This piece is to reflect on my pain of feeling over-extended and under-appreciated in difficult friendships, familial relationships, and questionable “situationships.” In addition, I want to share how I’ve begun my process of stopping and letting go.
In the spirit of my QUEEN Maya Angelou: When someone shows you that they are NOT ready for a relationship, “BELIEVE THEM THE FIRST TIME!”
I used to embark on D-I-Y Relationships projects that exhausted the hell out of me. To maintain the metaphor: I purchased the supplies, designed the framework, and laid the foundation of the relationships all by myself. My point is that I give my ALL to the people I love, but not everyone deserves it.
At various points in my life, I often found myself showing up for people who rarely showed up for me and prioritizing people who didn’t prioritize me. I mean... I ran the whole extra mile for people who wouldn’t even walk up the street for me.
In hindsight, a part of me hoped that I’d be met with RECIPROCITY. I wanted family to have my back, like I had their backs. I wanted friends to value me, how I valued them. I wanted loved-interest to treat me, how I treated them.
I was over-extended and under-appreciated, and it was A-G-O-N-I-Z-I-N-G! My anxiety peaked in these relationships, and it felt like glass splinters scraping against my throat, forcing me to GASP for air.
BUT YA GIRL GOT REAL TIRED of putting TIME, ENERGY, and RESOURCES into those who did not reciprocate! Holding on was hurting, and I knew I had to let go before I channeled my inner BERNADINE HARRIS.

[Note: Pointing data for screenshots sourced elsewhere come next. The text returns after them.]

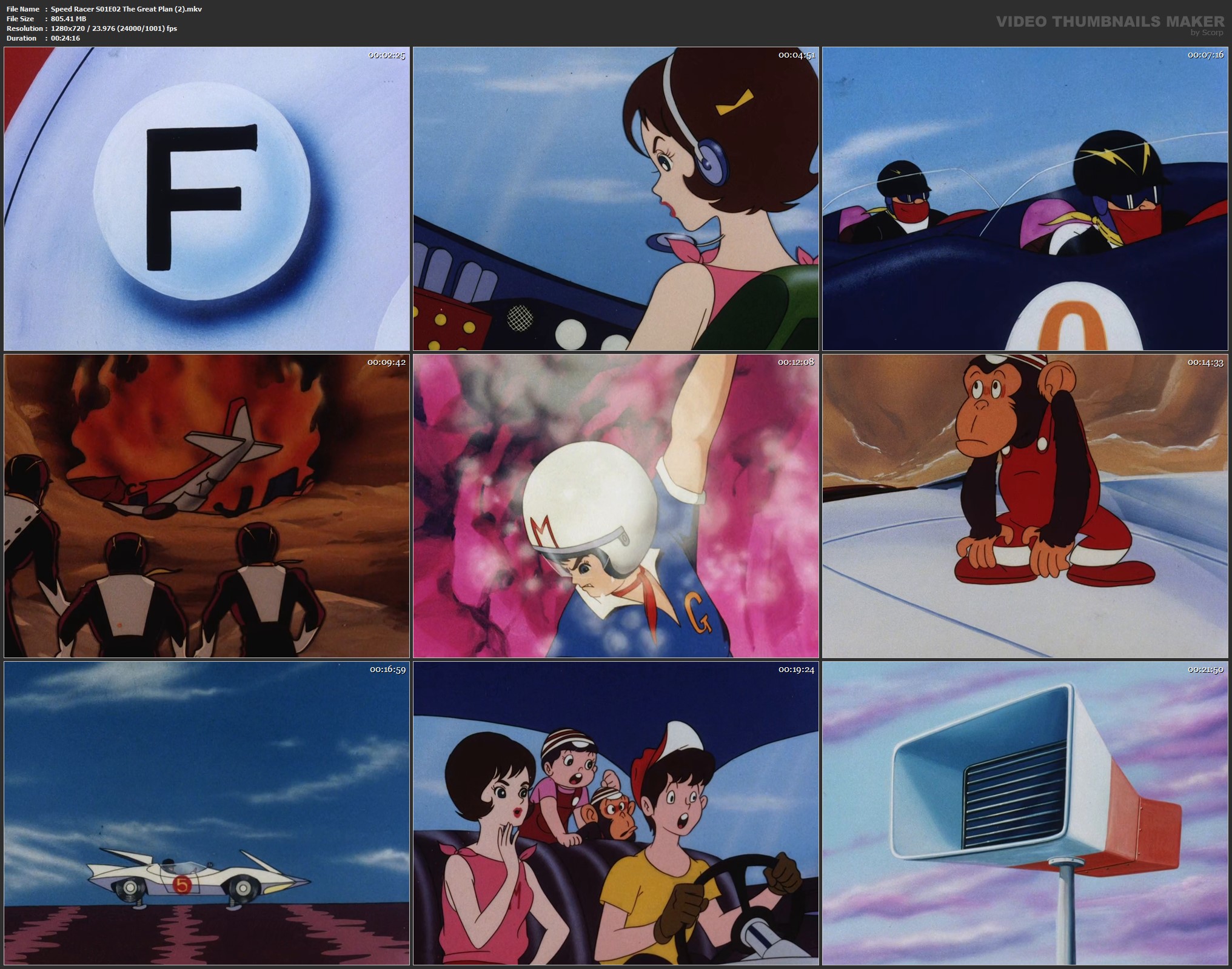The image size is (1232, 969).
Task: Click the thumbnail showing the letter F button
Action: point(206,199)
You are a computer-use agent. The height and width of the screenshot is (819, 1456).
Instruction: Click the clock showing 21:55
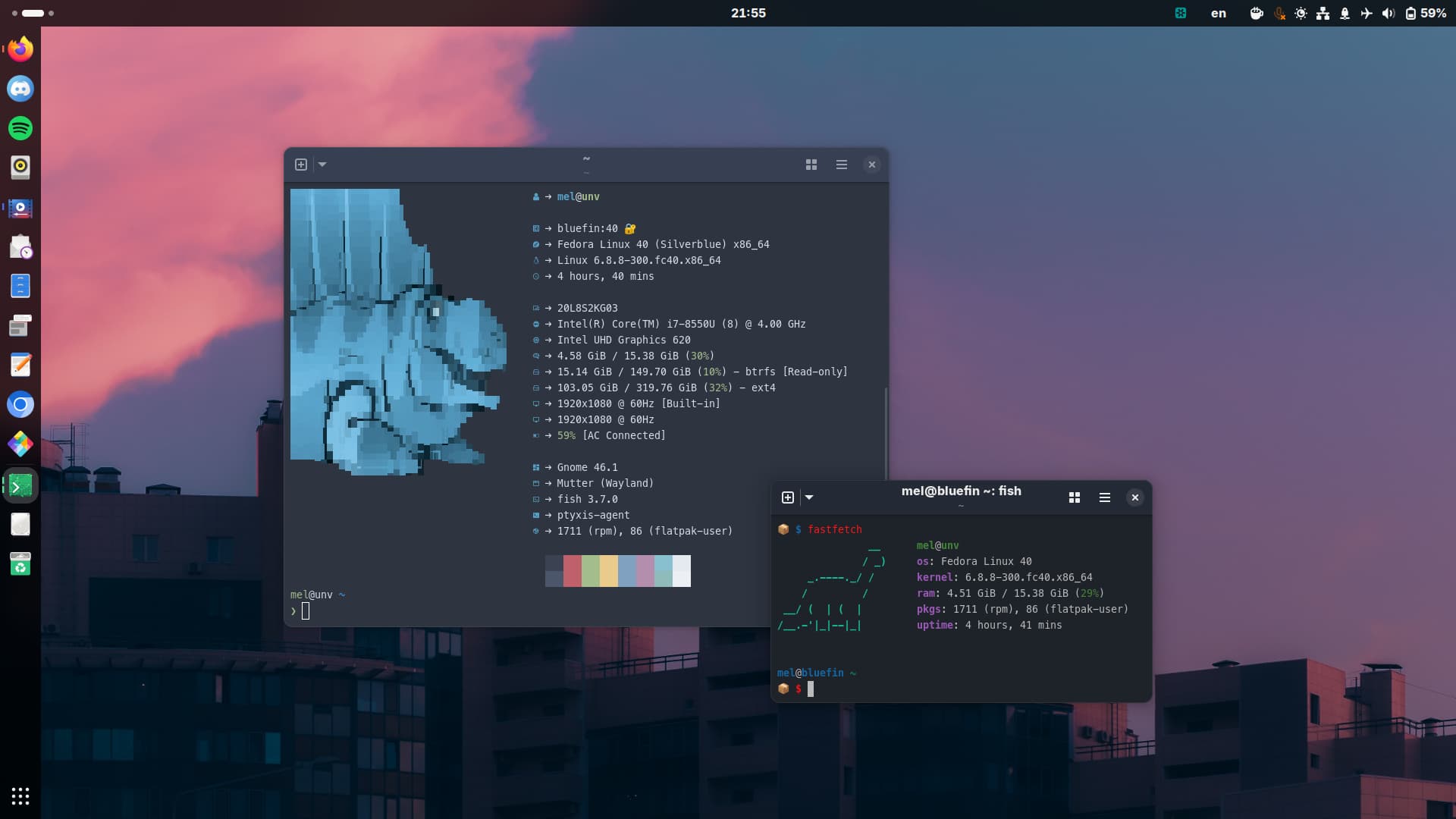748,13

But how? How could I let go when everything inside of me yearned to carry on? The Buddhists refer to this yearning as “HABIT ENERGY.” We say we won’t text them, but our habit energy urges us to text. We say we won’t check their social media, but our habit energy persuades us to look. We try not to give any more of ourselves to these people, but we are seduced by our own, intoxicating habit energy.
Self-awareness allows us to recognize our habit energies and stop them from consuming us whole. Truthfully, I’m still learning the art of stopping and letting go; but there is progress. I’m developing a critical understanding of myself, my goals, and what I want from relationships.
Understanding what I want, allows me to identify my behaviors that don’t align with my goals. But y’all, it’s HARD AS HELL to ignore these habit energies. It’s hard to say no. It’s hard to let go. It’s hard to completely stop.
But as I come to a slow-rolling stop, I can finally let the window down and just breathe... without being suffocated by the prevailing wind.
Stopping isn’t easy, and it sucks when self-care means letting go of the people we love. However, I’m learning that IT’S OKAY TO LOVE PEOPLE FROM A DISTANCE.